Here is the output from VACUUM VERBOSE:
INFO:  vacuuming "public.T"
INFO:  scanned index "idx1" to remove 249 row versions
DETAIL:  CPU 0.00s/0.00u sec elapsed 2.00 sec.
INFO:  scanned index "idx2" to remove 249 row versions
DETAIL:  CPU 0.00s/0.00u sec elapsed 2.12 sec.
INFO:  scanned index "idx3" to remove 249 row versions
DETAIL:  CPU 0.00s/0.00u sec elapsed 2.90 sec.
INFO:  scanned index "idx4" to remove 249 row versions
DETAIL:  CPU 0.00s/0.00u sec elapsed 2.32 sec.
INFO:  scanned index "idx5" to remove 249 row versions
DETAIL:  CPU 0.00s/0.00u sec elapsed 2.42 sec.
INFO:  "T": removed 249 row versions in 249 pages
DETAIL:  CPU 0.00s/0.00u sec elapsed 0.06 sec.
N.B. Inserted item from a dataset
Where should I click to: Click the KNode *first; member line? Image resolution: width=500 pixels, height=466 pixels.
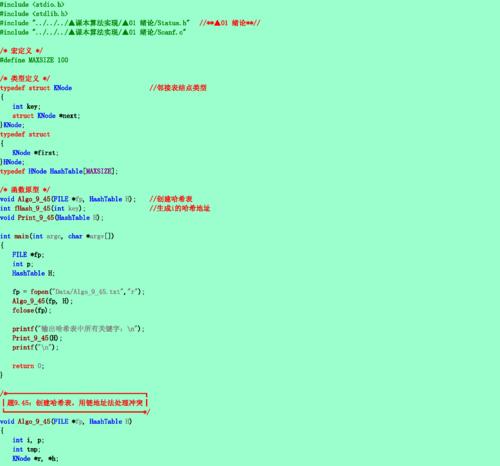[35, 153]

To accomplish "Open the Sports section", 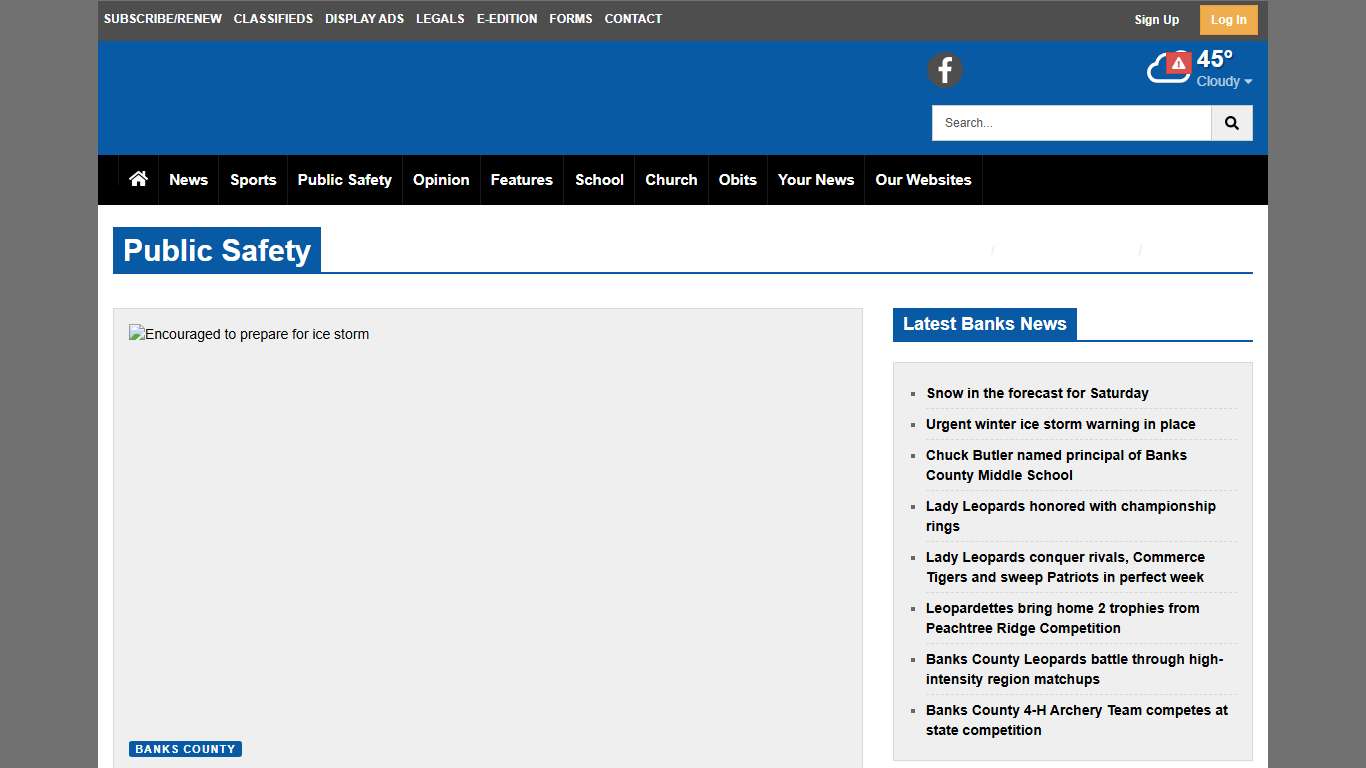I will point(253,180).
INFO:  index "idx1" now contains 1976 row versions in 252 pages
DETAIL:  249 index row versions were removed.
210 index pages have been deleted, 210 are currently reusable.
CPU 0.00s/0.00u sec elapsed 0.01 sec.
INFO:  index "idx2" now contains 1976 row versions in 258 pages
DETAIL:  249 index row versions were removed.
209 index pages have been deleted, 209 are currently reusable.
CPU 0.00s/0.00u sec elapsed 0.07 sec.
INFO:  index "idx3" now contains 1976 row versions in 259 pages
DETAIL:  249 index row versions were removed.
217 index pages have been deleted, 217 are currently reusable.
CPU 0.00s/0.00u sec elapsed 0.06 sec.
INFO:  index "idx4" now contains 1976 row versions in 250 pages
DETAIL:  249 index row versions were removed.
206 index pages have been deleted, 206 are currently reusable.
CPU 0.00s/0.00u sec elapsed 0.07 sec.
INFO:  index "idx5" now contains 1976 row versions in 267 pages
DETAIL:  249 index row versions were removed.
217 index pages have been deleted, 217 are currently reusable.
CPU 0.00s/0.00u sec elapsed 0.06 sec.
INFO:  "T": found 0 removable, 1444 nonremovable row versions in 1522
out of 299964 pages
DETAIL:  30 dead row versions cannot be removed yet.
There were 10035 unused item pointers.
0 pages are entirely empty.
CPU 0.01s/0.00u sec elapsed 17.24 sec.
INFO:  vacuuming "pg_toast.pg_toast_17132"
INFO:  index "pg_toast_17132_index" now contains 279 row versions in 2 pages
DETAIL:  0 index row versions were removed.
0 index pages have been deleted, 0 are currently reusable.
CPU 0.00s/0.00u sec elapsed 0.01 sec.
INFO:  "pg_toast_17132": found 0 removable, 279 nonremovable row
versions in 69 out of 69 pages
DETAIL:  0 dead row versions cannot be removed yet.
There were 0 unused item pointers.
0 pages are entirely empty.
CPU 0.00s/0.00u sec elapsed 0.56 sec.
VACUUM


I imagine CLUSTERing the table would make things happier, but I'm hoping
for a permanent solution that avoids periodic downtime.

One thought was to partition so rows that are still changing live in a
separate table from the more stable rows.  I imagine the cardinality of
(2) rarely exceeds 10.  Can I still get into performance trouble with a
table that small after enough updates?  Anyone have other ideas?